Assigned task 1: According to the excerpt about graphic designers, how long ago did Nawishta start her career as a graphic designer?
Assigned task 2: Reproduce the records starting at their first line and ending at the line that contains "allowance-input is located", including both ends, and omit the pictures.

Excerpt to read:

-------

With an ultimate passion for designing, Anika is specialized in creating clean, appealing and professional designs using best practice approaches that fully comply with today's design standards across the globe.
“Being a graphic designer, you see things in a completely new light. You find inspiration in everything you see and do, from saving ideas for your next project to executing them digitally, design brings a new perspective,” she said.
“Graphic designing always requires human thinking and creativity. It’s an essential cog in the world of work, one that is required for any brand or business. From simple business cards and printed materials, to packaged goods, websites, and advertisements – it’s unstoppable.”
Anika designs logos, illustrations, posters, flyers, business cards, mobile applications and websites for small clients in numerous niches, basically anything and everything that's to be designed.
“Along with this I love calligraphy design and have started working on wedding invites as well,” said Anika.
She appreciates client involvement in her work.
“The primary objective of any design is to speak to your clients to convey messages and ideas. You need to know about your clients’ requirements. A designer works for the clients. Puts the thoughts in work, executes it, and follows a hierarchy. And it had to match the clients’ expectations with n-number iterations of course.”
She believes the entire point of design is to communicate with people, understand what the client has envisioned and translate that into a digital design format.
“Designing is not all about working on the screen. It must start with the research and end up with the execution.”
The response for Anika’s work has been overwhelming.
“For me, client satisfaction is very important, and I have achieved that with every project.”
Nawishta Nabi (27), another graphic designer from Srinagar is a B.tech CSE graduate and found her niche in graphic designing as art intrigued her the most.
From international fashion industries to the local confectionery businesses, hotel, and restaurants Nawishta managed to work for most.
Here in Kashmir, not many people know what a UI/UX designer does exactly, so Nawishta’s work responsibilities as a UI/UX designer include working on the interface for apps and websites making it easy for a user to interact with while maintaining the visuals appealing.
“As a graphic designer my work includes working on print as well as digital media and motion graphics which I am slowly stepping into,” said Nawishta.
Nawishta started her career as a graphic designer a year back and has been quite successful.

-------

[Dataset items]
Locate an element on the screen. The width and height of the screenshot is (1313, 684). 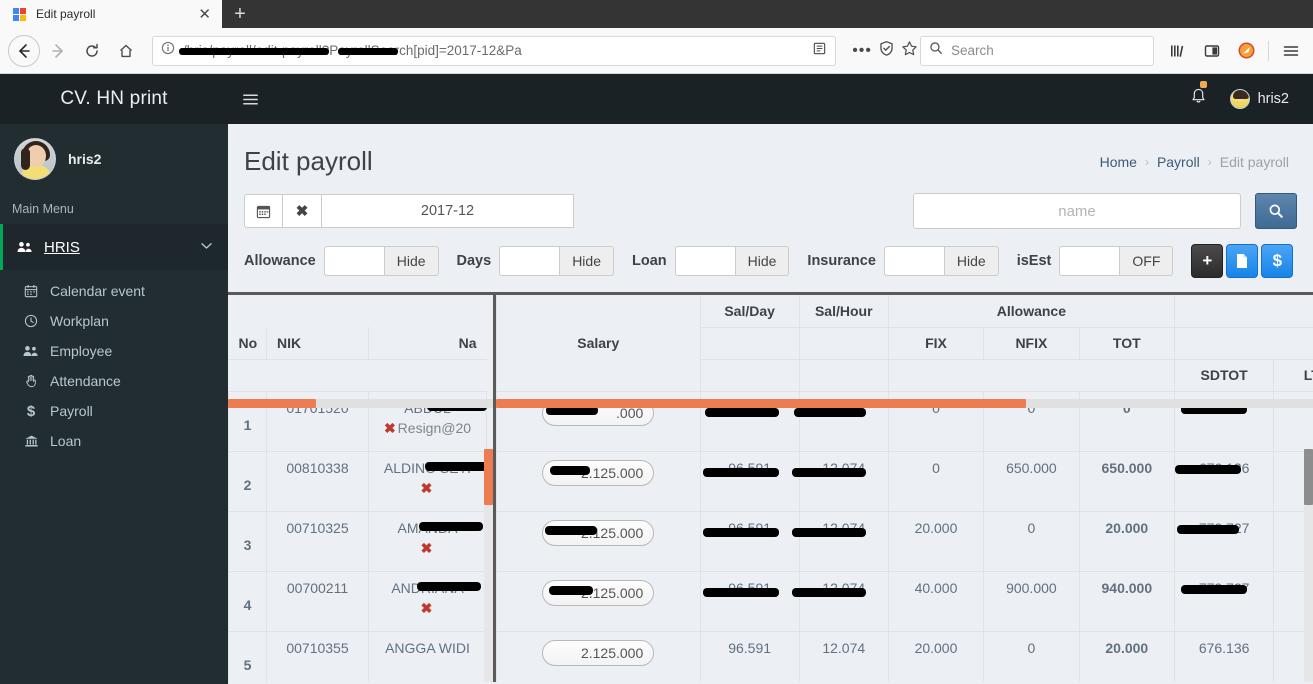
allowance-input is located at coordinates (354, 261).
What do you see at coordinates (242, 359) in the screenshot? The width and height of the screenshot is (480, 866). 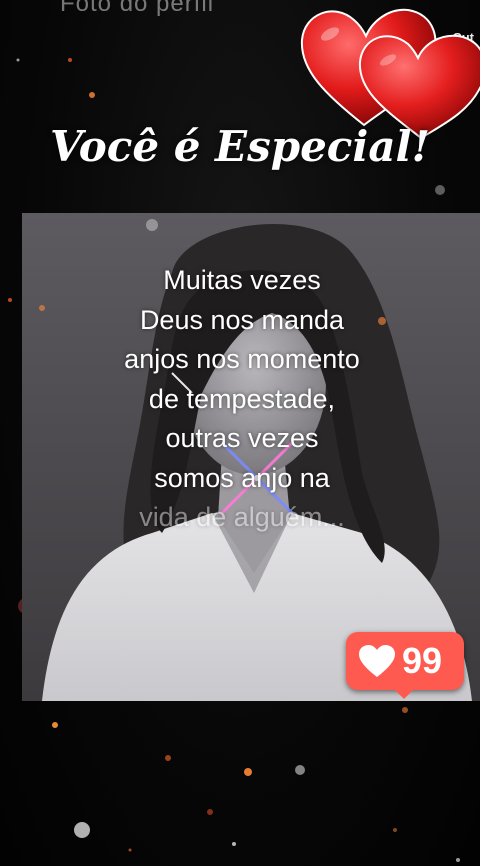 I see `quote-line: anjos nos momento` at bounding box center [242, 359].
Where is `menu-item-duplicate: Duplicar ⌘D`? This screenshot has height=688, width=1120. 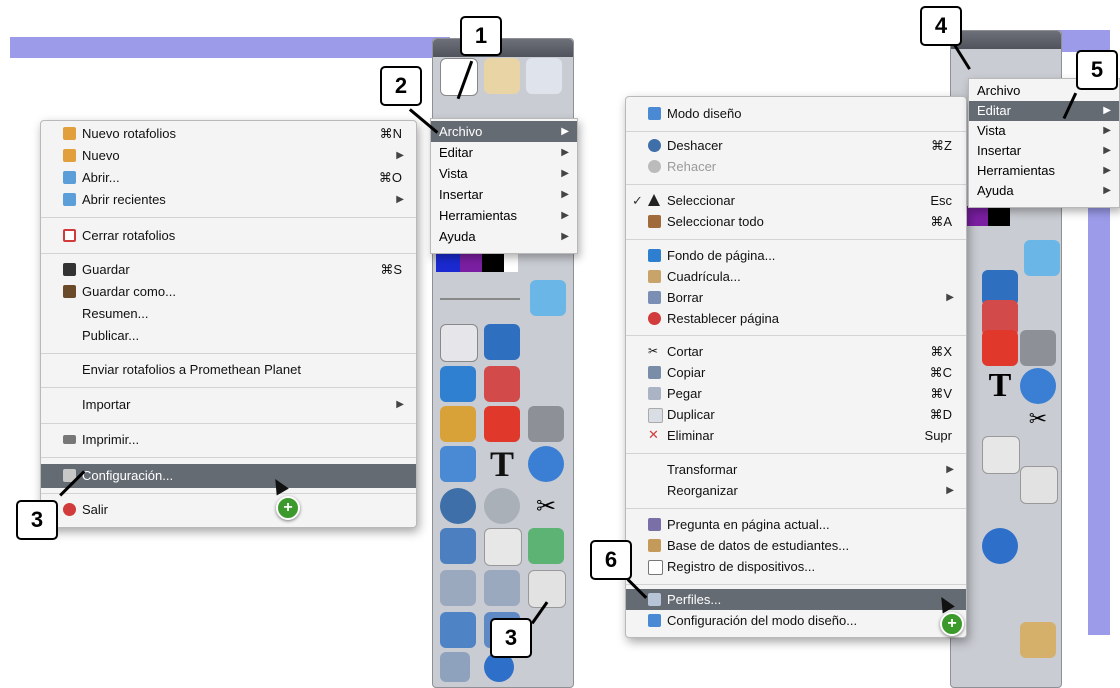 menu-item-duplicate: Duplicar ⌘D is located at coordinates (796, 414).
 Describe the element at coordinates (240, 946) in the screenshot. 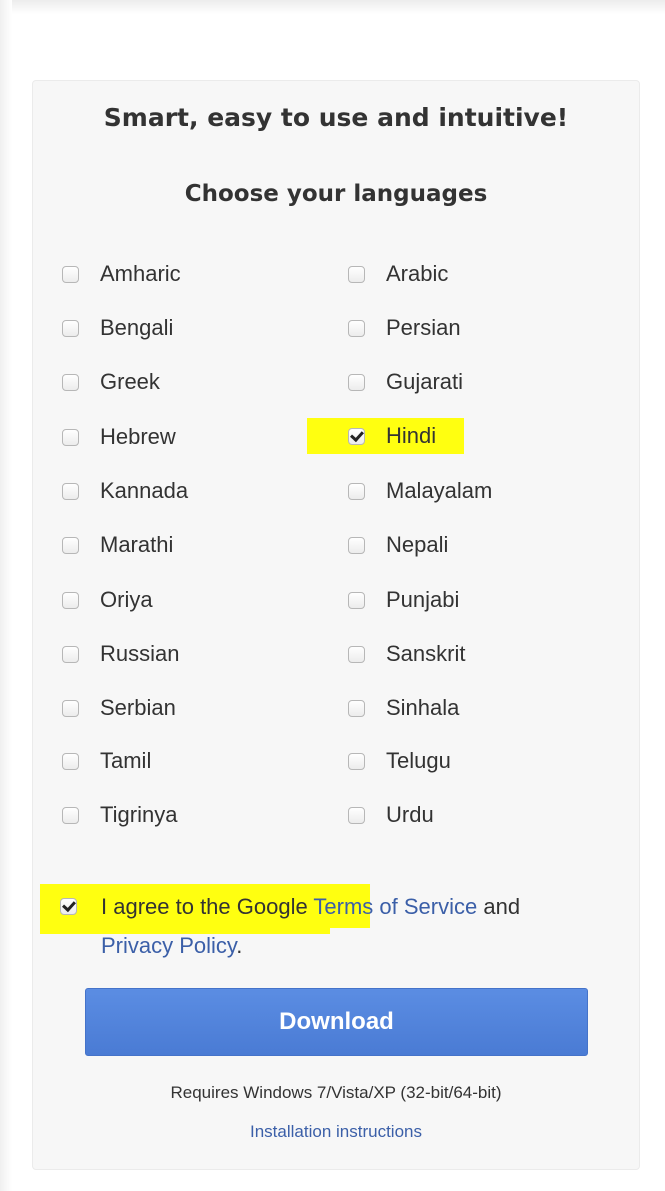

I see `agreement-period: .` at that location.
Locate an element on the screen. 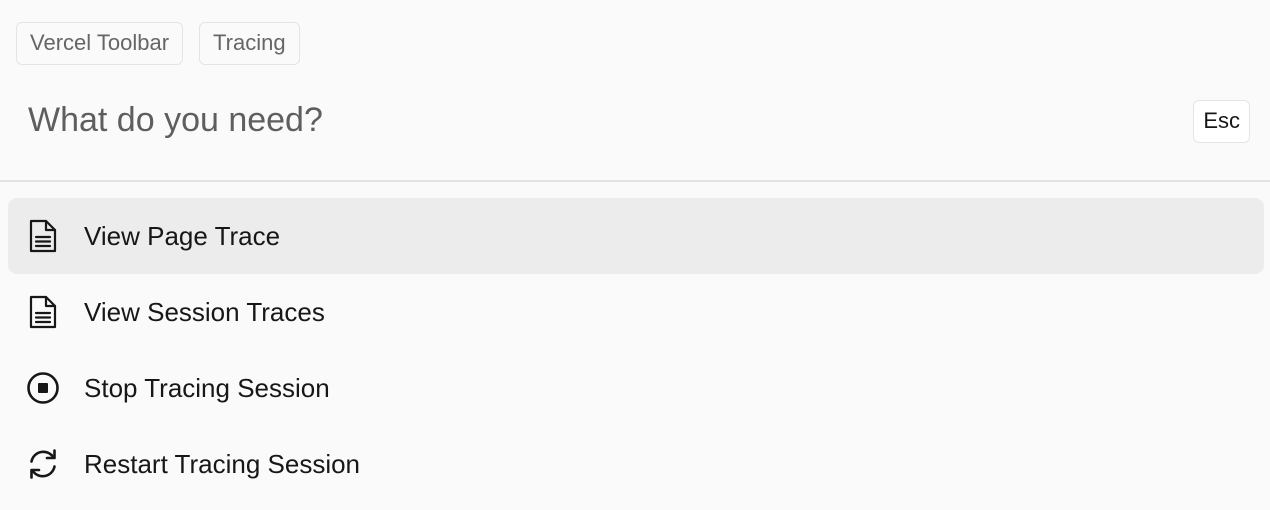 This screenshot has height=510, width=1270. menu-item-restart-tracing-session: Restart Tracing Session is located at coordinates (636, 464).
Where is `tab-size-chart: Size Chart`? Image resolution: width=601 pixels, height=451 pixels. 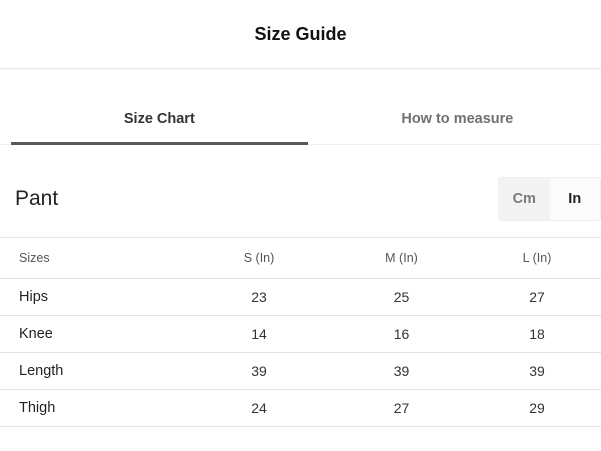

-------

Exercise result 1: A year back.

Exercise result 2:
Locate an element on the screen. The width and height of the screenshot is (1313, 684). 
allowance-input is located at coordinates (354, 261).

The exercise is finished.